COMPARATIVE STUDY OF MACHINE LEARNING ALGORITHMS FOR INTRUSION DETECTION SYSTEMS
Keywords:
Cyberattack, Cybersecurity, Intrusion Detection Systems, Machine Learning, network traffic, supervised machine learning, SVMAbstract
Network environments must be safeguarded from a large number of cyber threats that are a real threat to most of the users. The development of ML techniques has brought about some noticeable improvements in the intrusion detection system (IDS) such as the ability to make better real-time analysis, adjust to newer concepts and provide a more accurate detection. This research involves the application of machine learning algorithms that use a comparative analysis to evaluate the performance of various IDS models. The research will discuss a range of machine learning techniques that are supervised and hybrid methods. We judge the models against time, precision, recall, etc., the main criterions in choosing the model.
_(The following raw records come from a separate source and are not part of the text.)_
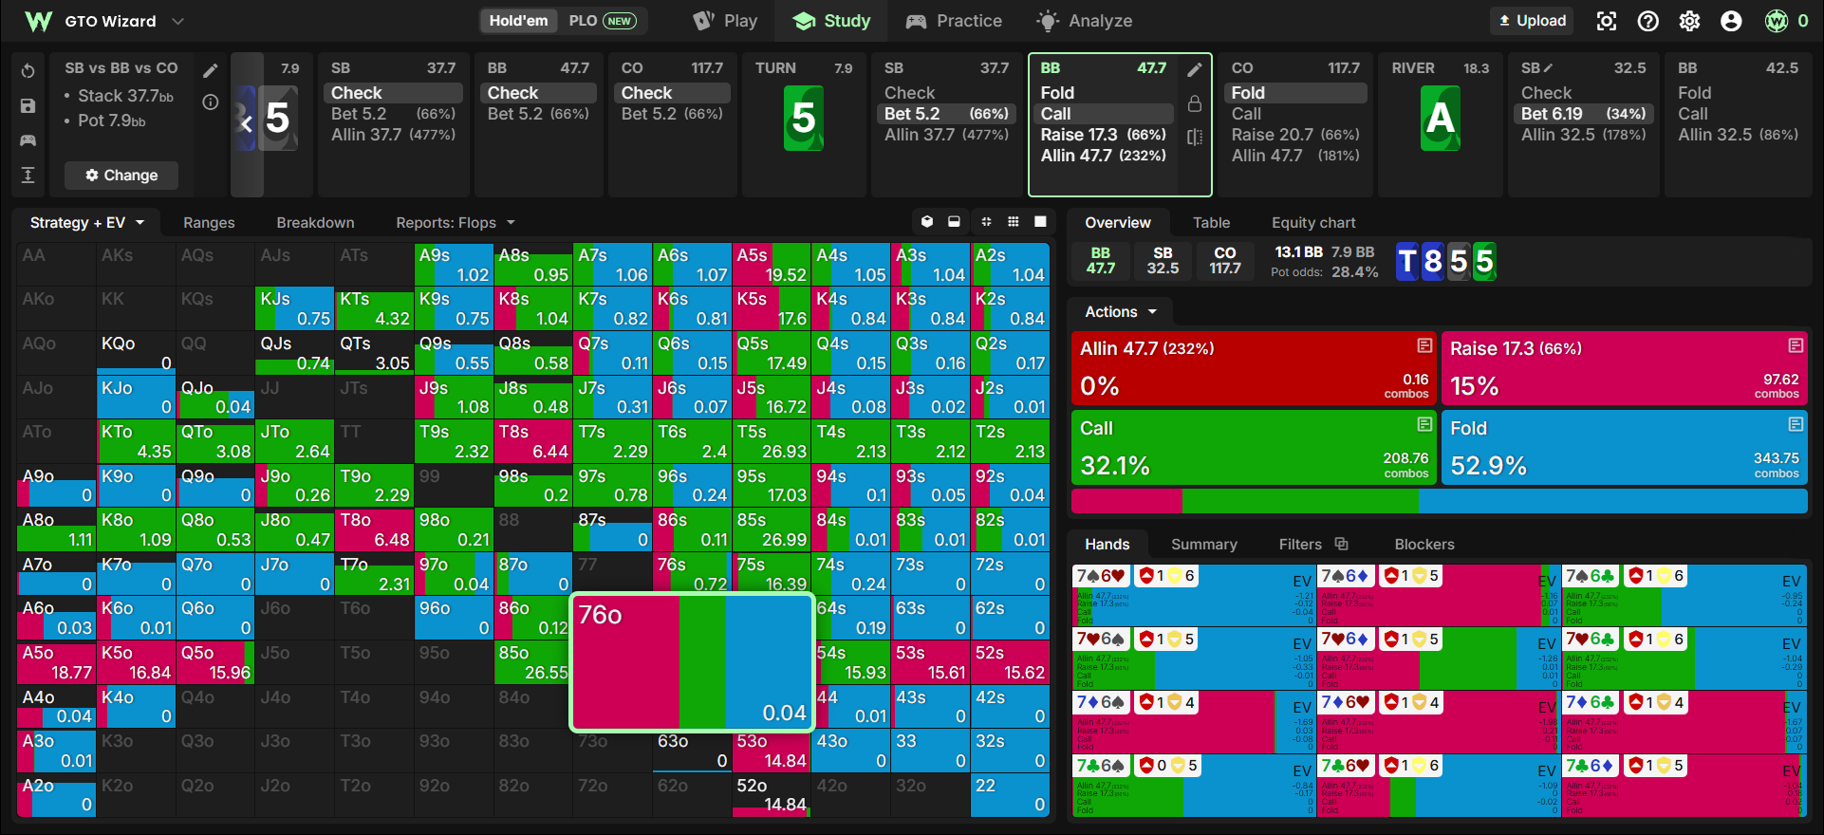The height and width of the screenshot is (835, 1824).
Task: Open the Reports: Flops dropdown
Action: point(456,222)
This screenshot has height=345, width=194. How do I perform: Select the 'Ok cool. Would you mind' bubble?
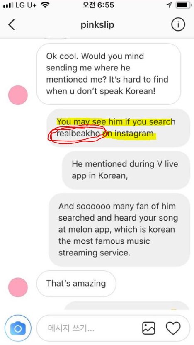click(109, 74)
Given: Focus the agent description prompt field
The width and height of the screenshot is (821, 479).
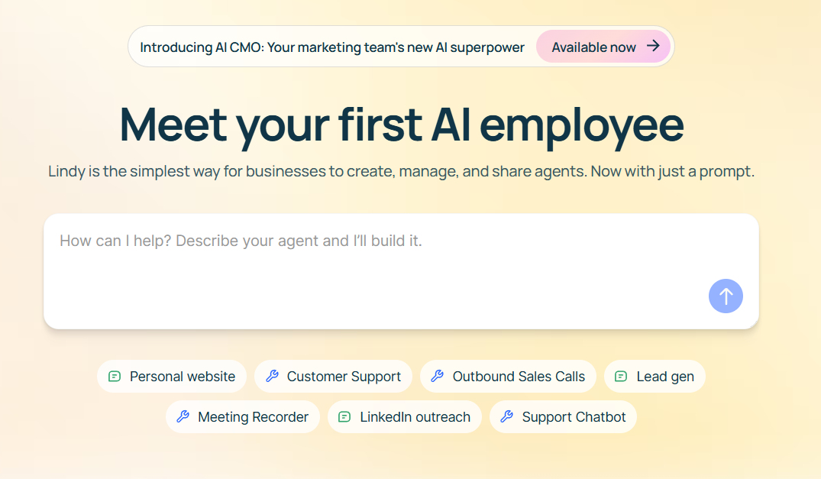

We find that while supervised machine learning models give high accuracy, using the Random Forests and SVM in a hybrid model improves the performance. Thus, the product is a hybrid model that combines the strengths of both approaches. For example, Random Forest can provide a strong feature representation but SVM can refine the decision boundary thus, lead to a more accurate and reliable classification model. Usually, this technique performs better than individual models or any single algorithm on its own.